Mein Opa war alles für mich. Seitdem ich ein Kind war, hatten wir diese starke Beziehung zueinander – er ist auf jeden Blödsinn eingegangen, hat alles mit mir gemacht und war immer da. Von ihm habe ich gelernt, meine Meinung offen und ehrlich zu sagen. Nachdem er verstorben ist, wollte ich mit älteren Menschen arbeiten. Mein Opa war sozusagen der Weg in die Pflege für mich. 

In der Pflege habe ich meinen Traumberuf gefunden. Ich kann mir keine andere Arbeit vorstellen – auch in 40 Jahren nicht! Die Geschichten meiner Bewohnerinnen und Bewohner nehme ich mit nach Hause. Ich weiß, dass man vieles nicht so nah an sich ran lassen sollte, aber ich bin mit meinem Herzen immer dabei und wenn ich nach Hause gehe, dann kommen ihre Geschichten mit mir mit! Als ich das erste Mal mitbekam, wie eine Bewohnerin in meinem Dienst verstorben ist, war ich den ganzen Tag kaum ansprechbar. Für mich war es einfach unvorstellbar, am nächsten Tag zur Arbeit zu kommen und festzustellen, dass dieser Mensch plötzlich nicht mehr da ist. 

Ich denke, das macht mich aus: Dass ich in jedem Menschen auch meine eigenen Angehörigen sehe – und wenn ich jemanden pflege, dann pflege ich, als wären sie Teil meiner eigene Familie.“

„Mein Ex-Mann ist heute wieder mein Mann. Hinter uns liegt eine lange Geschichte. Als ich mich trennte, gab es einen echten Rosenkrieg. Wir haben das Haus verkauft, die Kinder gingen zehn Tage zu mir und vier zu ihrem Papa. Zwei Jahre waren wir getrennt. Zwei Jahre habe ich versucht, ihn zu vergessen. Doch die Jahre haben mich sehr verändert.

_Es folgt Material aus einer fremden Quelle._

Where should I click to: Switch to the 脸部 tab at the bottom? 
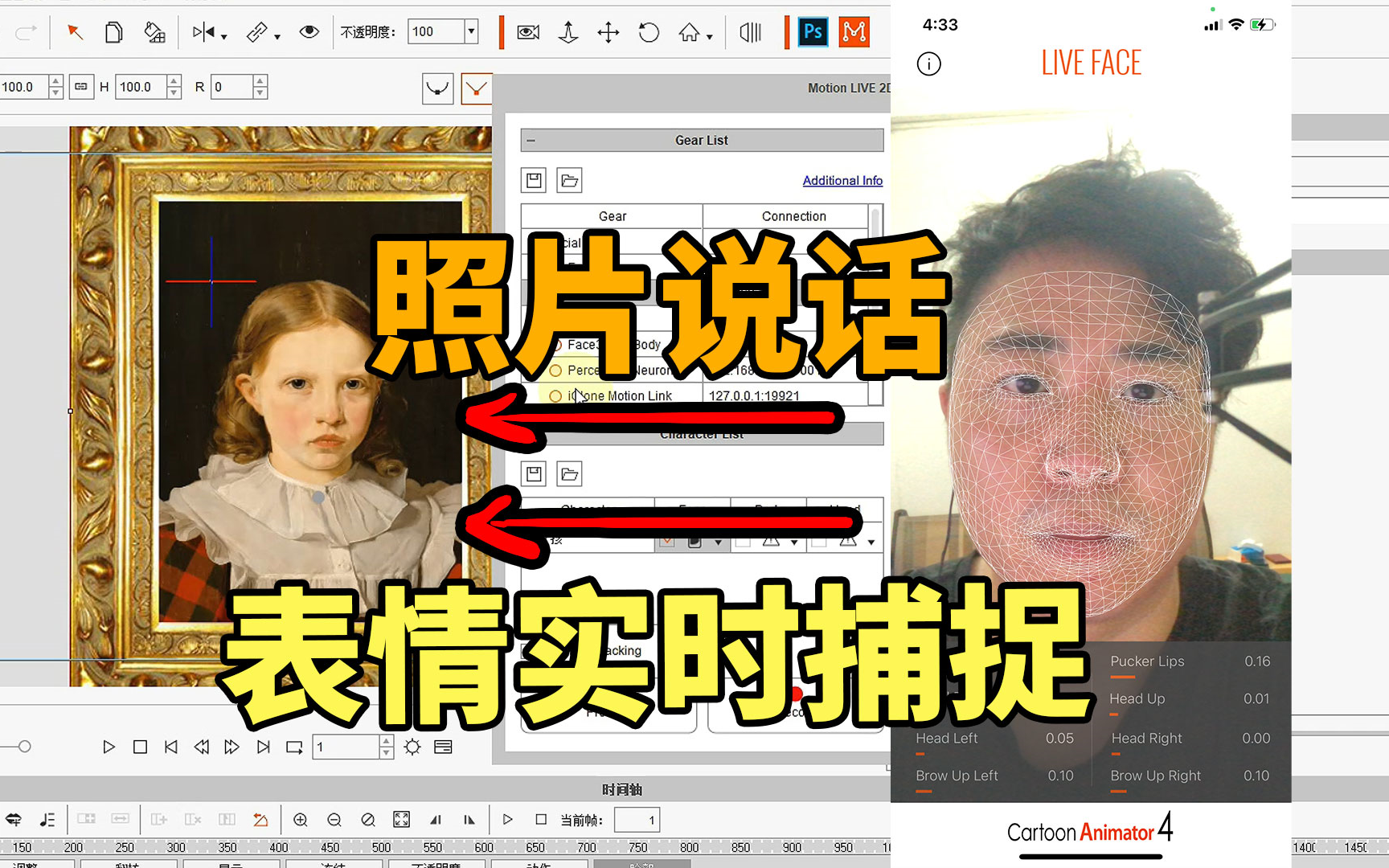tap(643, 862)

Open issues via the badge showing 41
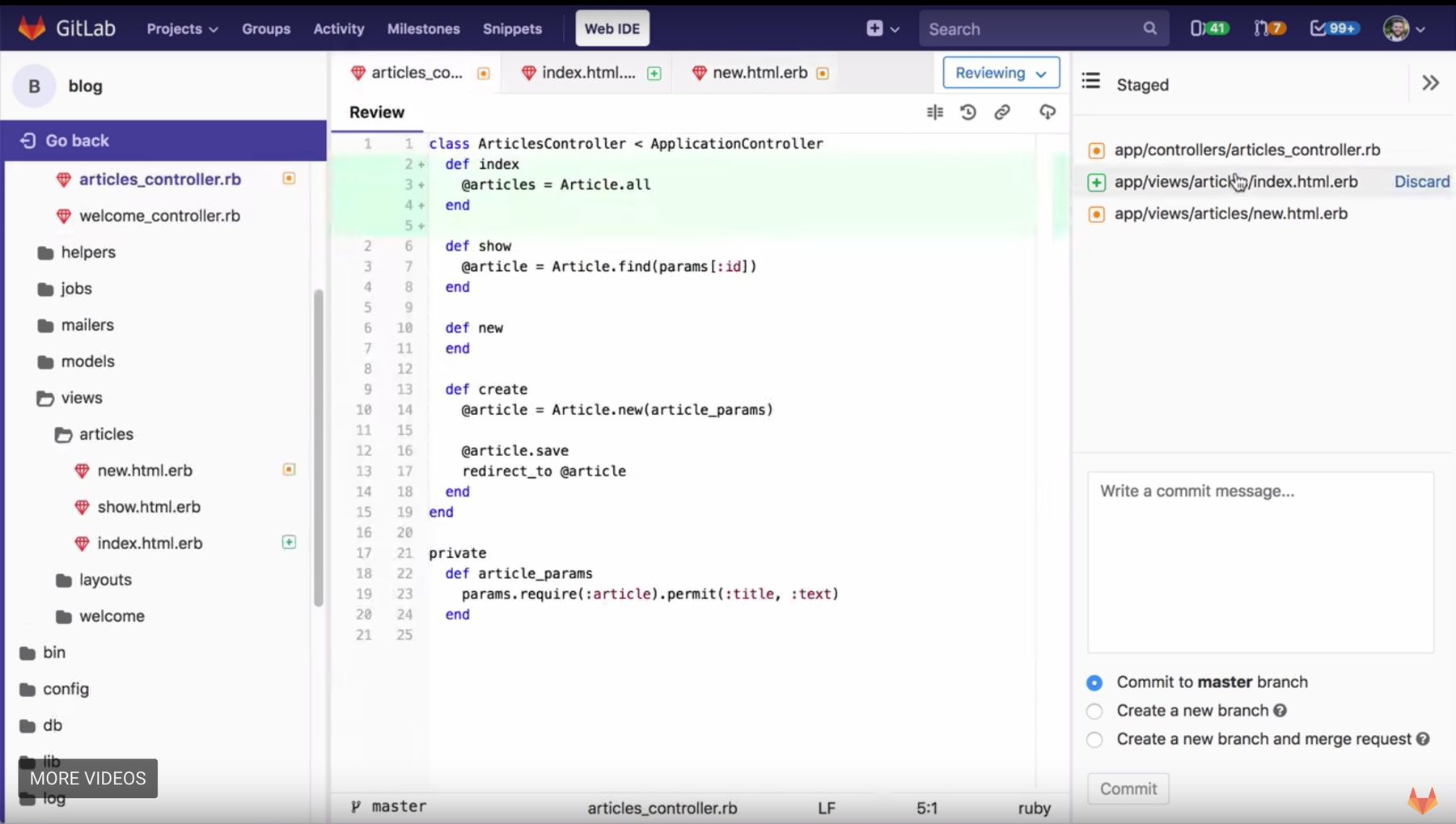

Ich denke, dass es Menschen gibt, die einfach zusammengehören. Ich wusste eigentlich immer, dass er es ist. Aber am Ende lebten wir ein Leben, das keiner von uns wollte und unsere Kinder auch nicht verdient hatten. Wir kommunizierten schlecht und nahmen uns keine Zeit füreinander. Den Schritt, mich zu trennen, konnte ich wohl nur gehen, weil ich auch Freunde und Familie hinter mir hatte. Ich glaube, dass es vielen Frauen so geht – aber es ist natürlich viel schwieriger, wenn man ohne Unterstützung dasteht.

Ich bin der Meinung, dass es Paare gibt, die sich wirklich trennen müssen. Für uns war diese Trennung notwendig. Nur so haben konnten wir erkennen, was wir aneinander haben und was uns wichtig ist. Wir haben aus unseren Fehlern gelernt und räumen nun Zeit im Alltag frei, damit wir unser Leben gemeinsam verbringen. Wir nehmen die wichtigsten Dinge oft als selbstverständlich. Und genau das ist bei uns passiert. Wir waren verheiratet, haben zwei Kinder und ein Haus – aber deswegen ist man noch lange nicht angekommen.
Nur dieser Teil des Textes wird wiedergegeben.